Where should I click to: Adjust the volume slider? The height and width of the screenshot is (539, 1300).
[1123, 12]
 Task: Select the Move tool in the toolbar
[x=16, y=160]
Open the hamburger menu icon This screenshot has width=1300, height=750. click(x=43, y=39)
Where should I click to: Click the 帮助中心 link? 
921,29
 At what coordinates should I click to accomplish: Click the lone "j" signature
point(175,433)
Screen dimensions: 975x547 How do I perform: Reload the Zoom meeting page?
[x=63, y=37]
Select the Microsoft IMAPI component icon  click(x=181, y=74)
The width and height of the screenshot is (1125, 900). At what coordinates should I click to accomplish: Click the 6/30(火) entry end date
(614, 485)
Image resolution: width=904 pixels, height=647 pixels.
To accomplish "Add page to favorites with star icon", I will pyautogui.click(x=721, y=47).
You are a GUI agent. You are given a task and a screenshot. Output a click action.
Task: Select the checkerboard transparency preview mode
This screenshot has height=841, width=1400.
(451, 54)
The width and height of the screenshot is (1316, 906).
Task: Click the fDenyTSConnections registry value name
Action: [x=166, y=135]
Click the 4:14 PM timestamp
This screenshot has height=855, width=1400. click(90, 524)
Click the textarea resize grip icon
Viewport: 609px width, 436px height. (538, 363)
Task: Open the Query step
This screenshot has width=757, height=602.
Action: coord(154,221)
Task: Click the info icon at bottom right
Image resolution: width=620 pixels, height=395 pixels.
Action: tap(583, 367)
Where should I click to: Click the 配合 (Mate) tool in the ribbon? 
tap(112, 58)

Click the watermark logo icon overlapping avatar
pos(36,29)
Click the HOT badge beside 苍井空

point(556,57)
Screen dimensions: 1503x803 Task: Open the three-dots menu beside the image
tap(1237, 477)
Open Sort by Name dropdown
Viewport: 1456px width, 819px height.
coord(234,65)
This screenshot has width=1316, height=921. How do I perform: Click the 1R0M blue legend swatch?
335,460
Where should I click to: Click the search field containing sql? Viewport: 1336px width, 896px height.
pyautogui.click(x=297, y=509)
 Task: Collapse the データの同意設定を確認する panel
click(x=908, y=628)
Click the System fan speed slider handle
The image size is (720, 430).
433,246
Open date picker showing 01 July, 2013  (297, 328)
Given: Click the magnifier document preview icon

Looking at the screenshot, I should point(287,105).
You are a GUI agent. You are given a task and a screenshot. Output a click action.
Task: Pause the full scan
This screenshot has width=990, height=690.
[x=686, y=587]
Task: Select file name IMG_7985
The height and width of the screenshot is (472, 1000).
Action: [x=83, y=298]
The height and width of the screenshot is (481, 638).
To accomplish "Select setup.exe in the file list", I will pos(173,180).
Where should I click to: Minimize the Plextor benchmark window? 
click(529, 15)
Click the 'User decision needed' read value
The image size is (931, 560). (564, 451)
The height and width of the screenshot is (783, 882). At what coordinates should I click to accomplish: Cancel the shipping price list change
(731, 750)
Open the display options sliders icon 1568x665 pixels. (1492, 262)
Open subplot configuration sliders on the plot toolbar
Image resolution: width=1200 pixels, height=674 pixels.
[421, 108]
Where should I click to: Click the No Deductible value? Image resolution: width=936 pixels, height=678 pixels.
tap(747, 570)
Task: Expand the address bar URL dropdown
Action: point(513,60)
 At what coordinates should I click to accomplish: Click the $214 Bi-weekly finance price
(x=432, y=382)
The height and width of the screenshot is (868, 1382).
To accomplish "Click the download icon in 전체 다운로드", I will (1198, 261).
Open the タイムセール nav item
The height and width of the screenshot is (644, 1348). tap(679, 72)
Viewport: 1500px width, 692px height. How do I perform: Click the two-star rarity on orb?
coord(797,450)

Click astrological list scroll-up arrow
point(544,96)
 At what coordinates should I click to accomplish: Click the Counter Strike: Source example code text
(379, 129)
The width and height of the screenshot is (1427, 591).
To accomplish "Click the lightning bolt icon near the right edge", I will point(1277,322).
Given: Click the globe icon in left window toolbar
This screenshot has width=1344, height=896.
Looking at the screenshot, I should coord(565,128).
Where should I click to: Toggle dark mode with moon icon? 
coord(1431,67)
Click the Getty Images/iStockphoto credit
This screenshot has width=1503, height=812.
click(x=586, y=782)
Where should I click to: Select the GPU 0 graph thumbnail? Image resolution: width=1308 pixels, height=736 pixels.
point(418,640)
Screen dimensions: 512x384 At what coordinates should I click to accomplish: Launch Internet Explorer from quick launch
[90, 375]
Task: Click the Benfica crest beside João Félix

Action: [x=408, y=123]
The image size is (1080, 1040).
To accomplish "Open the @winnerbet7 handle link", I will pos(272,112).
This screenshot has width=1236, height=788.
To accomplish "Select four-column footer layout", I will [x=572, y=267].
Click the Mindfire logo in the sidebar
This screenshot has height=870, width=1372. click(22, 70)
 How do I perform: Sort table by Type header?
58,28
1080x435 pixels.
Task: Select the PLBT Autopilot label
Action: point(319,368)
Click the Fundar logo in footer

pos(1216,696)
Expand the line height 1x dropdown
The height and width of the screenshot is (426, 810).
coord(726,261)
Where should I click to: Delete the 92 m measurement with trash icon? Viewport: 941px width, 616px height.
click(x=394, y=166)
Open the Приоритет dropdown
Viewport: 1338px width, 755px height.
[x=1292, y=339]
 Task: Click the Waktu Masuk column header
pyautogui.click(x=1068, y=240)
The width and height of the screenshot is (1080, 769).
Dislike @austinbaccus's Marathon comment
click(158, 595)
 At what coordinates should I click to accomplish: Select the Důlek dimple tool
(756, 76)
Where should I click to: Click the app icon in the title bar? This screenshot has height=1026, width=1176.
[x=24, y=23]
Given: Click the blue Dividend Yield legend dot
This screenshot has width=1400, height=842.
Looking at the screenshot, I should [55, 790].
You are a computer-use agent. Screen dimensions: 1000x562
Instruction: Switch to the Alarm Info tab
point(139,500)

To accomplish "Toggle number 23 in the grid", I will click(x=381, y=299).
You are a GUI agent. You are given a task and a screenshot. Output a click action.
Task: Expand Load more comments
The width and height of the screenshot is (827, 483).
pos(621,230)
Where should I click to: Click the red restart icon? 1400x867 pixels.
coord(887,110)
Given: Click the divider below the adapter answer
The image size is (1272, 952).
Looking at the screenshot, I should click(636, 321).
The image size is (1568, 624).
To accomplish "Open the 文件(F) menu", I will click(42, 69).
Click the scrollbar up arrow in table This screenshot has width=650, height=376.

▸ What to produce
Repeat all the material exactly as it stands.

▸ Task answer
Where should I click to: Adjust the volume slider? The height and width of the screenshot is (539, 1300).
[1123, 12]
 Task: Select the Move tool in the toolbar
[x=16, y=160]
Open the hamburger menu icon This screenshot has width=1300, height=750. click(x=43, y=39)
Where should I click to: Click the 帮助中心 link? 
921,29
 At what coordinates should I click to accomplish: Click the lone "j" signature
point(175,433)
Screen dimensions: 975x547 How do I perform: Reload the Zoom meeting page?
[x=63, y=37]
Select the Microsoft IMAPI component icon  click(x=181, y=74)
The width and height of the screenshot is (1125, 900). At what coordinates should I click to accomplish: Click the 6/30(火) entry end date
(614, 485)
Image resolution: width=904 pixels, height=647 pixels.
To accomplish "Add page to favorites with star icon", I will pyautogui.click(x=721, y=47).
You are a GUI agent. You are given a task and a screenshot. Output a click action.
Task: Select the checkerboard transparency preview mode
This screenshot has height=841, width=1400.
(451, 54)
The width and height of the screenshot is (1316, 906).
Task: Click the fDenyTSConnections registry value name
Action: [x=166, y=135]
Click the 4:14 PM timestamp
This screenshot has height=855, width=1400. click(90, 524)
Click the textarea resize grip icon
Viewport: 609px width, 436px height. (538, 363)
Task: Open the Query step
This screenshot has width=757, height=602.
Action: coord(154,221)
Task: Click the info icon at bottom right
Image resolution: width=620 pixels, height=395 pixels.
Action: tap(583, 367)
Where should I click to: Click the 配合 (Mate) tool in the ribbon? 
tap(112, 58)

Click the watermark logo icon overlapping avatar
pos(36,29)
Click the HOT badge beside 苍井空

point(556,57)
Screen dimensions: 1503x803 Task: Open the three-dots menu beside the image
tap(1237, 477)
Open Sort by Name dropdown
Viewport: 1456px width, 819px height.
coord(234,65)
This screenshot has width=1316, height=921. How do I perform: Click the 1R0M blue legend swatch?
335,460
Where should I click to: Click the search field containing sql? Viewport: 1336px width, 896px height.
pyautogui.click(x=297, y=509)
 Task: Collapse the データの同意設定を確認する panel
click(x=908, y=628)
Click the System fan speed slider handle
The image size is (720, 430).
433,246
Open date picker showing 01 July, 2013  (297, 328)
Given: Click the magnifier document preview icon

Looking at the screenshot, I should point(287,105).
You are a GUI agent. You are given a task and a screenshot. Output a click action.
Task: Pause the full scan
This screenshot has width=990, height=690.
[x=686, y=587]
Task: Select file name IMG_7985
The height and width of the screenshot is (472, 1000).
Action: [x=83, y=298]
The height and width of the screenshot is (481, 638).
To accomplish "Select setup.exe in the file list", I will pos(173,180).
Where should I click to: Minimize the Plextor benchmark window? 
click(529, 15)
Click the 'User decision needed' read value
The image size is (931, 560). (564, 451)
The height and width of the screenshot is (783, 882). At what coordinates should I click to accomplish: Cancel the shipping price list change
(731, 750)
Open the display options sliders icon 1568x665 pixels. (1492, 262)
Open subplot configuration sliders on the plot toolbar
Image resolution: width=1200 pixels, height=674 pixels.
[421, 108]
Where should I click to: Click the No Deductible value? Image resolution: width=936 pixels, height=678 pixels.
tap(747, 570)
Task: Expand the address bar URL dropdown
Action: point(513,60)
 At what coordinates should I click to accomplish: Click the $214 Bi-weekly finance price
(x=432, y=382)
The height and width of the screenshot is (868, 1382).
To accomplish "Click the download icon in 전체 다운로드", I will (1198, 261).
Open the タイムセール nav item
The height and width of the screenshot is (644, 1348). tap(679, 72)
Viewport: 1500px width, 692px height. How do I perform: Click the two-star rarity on orb?
coord(797,450)

Click astrological list scroll-up arrow
point(544,96)
 At what coordinates should I click to accomplish: Click the Counter Strike: Source example code text
(379, 129)
The width and height of the screenshot is (1427, 591).
To accomplish "Click the lightning bolt icon near the right edge", I will point(1277,322).
Given: Click the globe icon in left window toolbar
This screenshot has width=1344, height=896.
Looking at the screenshot, I should coord(565,128).
Where should I click to: Toggle dark mode with moon icon? 
coord(1431,67)
Click the Getty Images/iStockphoto credit
This screenshot has width=1503, height=812.
click(x=586, y=782)
Where should I click to: Select the GPU 0 graph thumbnail? Image resolution: width=1308 pixels, height=736 pixels.
point(418,640)
Screen dimensions: 512x384 At what coordinates should I click to accomplish: Launch Internet Explorer from quick launch
[90, 375]
Task: Click the Benfica crest beside João Félix

Action: [x=408, y=123]
The image size is (1080, 1040).
To accomplish "Open the @winnerbet7 handle link", I will pos(272,112).
This screenshot has width=1236, height=788.
To accomplish "Select four-column footer layout", I will [x=572, y=267].
Click the Mindfire logo in the sidebar
This screenshot has height=870, width=1372. click(22, 70)
 How do I perform: Sort table by Type header?
58,28
1080x435 pixels.
Task: Select the PLBT Autopilot label
Action: point(319,368)
Click the Fundar logo in footer

pos(1216,696)
Expand the line height 1x dropdown
The height and width of the screenshot is (426, 810).
coord(726,261)
Where should I click to: Delete the 92 m measurement with trash icon? Viewport: 941px width, 616px height.
click(x=394, y=166)
Open the Приоритет dropdown
Viewport: 1338px width, 755px height.
[x=1292, y=339]
 Task: Click the Waktu Masuk column header
pyautogui.click(x=1068, y=240)
The width and height of the screenshot is (1080, 769).
Dislike @austinbaccus's Marathon comment
click(158, 595)
 At what coordinates should I click to accomplish: Select the Důlek dimple tool
(756, 76)
Where should I click to: Click the app icon in the title bar? This screenshot has height=1026, width=1176.
[x=24, y=23]
Given: Click the blue Dividend Yield legend dot
This screenshot has width=1400, height=842.
Looking at the screenshot, I should [55, 790].
You are a computer-use agent. Screen dimensions: 1000x562
Instruction: Switch to the Alarm Info tab
point(139,500)

To accomplish "Toggle number 23 in the grid", I will click(x=381, y=299).
You are a GUI agent. You are given a task and a screenshot. Output a click action.
Task: Expand Load more comments
The width and height of the screenshot is (827, 483).
pos(621,230)
Where should I click to: Click the red restart icon? 1400x867 pixels.
coord(887,110)
Given: Click the divider below the adapter answer
The image size is (1272, 952).
Looking at the screenshot, I should click(636, 321).
The image size is (1568, 624).
To accomplish "Open the 文件(F) menu", I will click(42, 69).
Click the scrollbar up arrow in table This screenshot has width=650, height=376.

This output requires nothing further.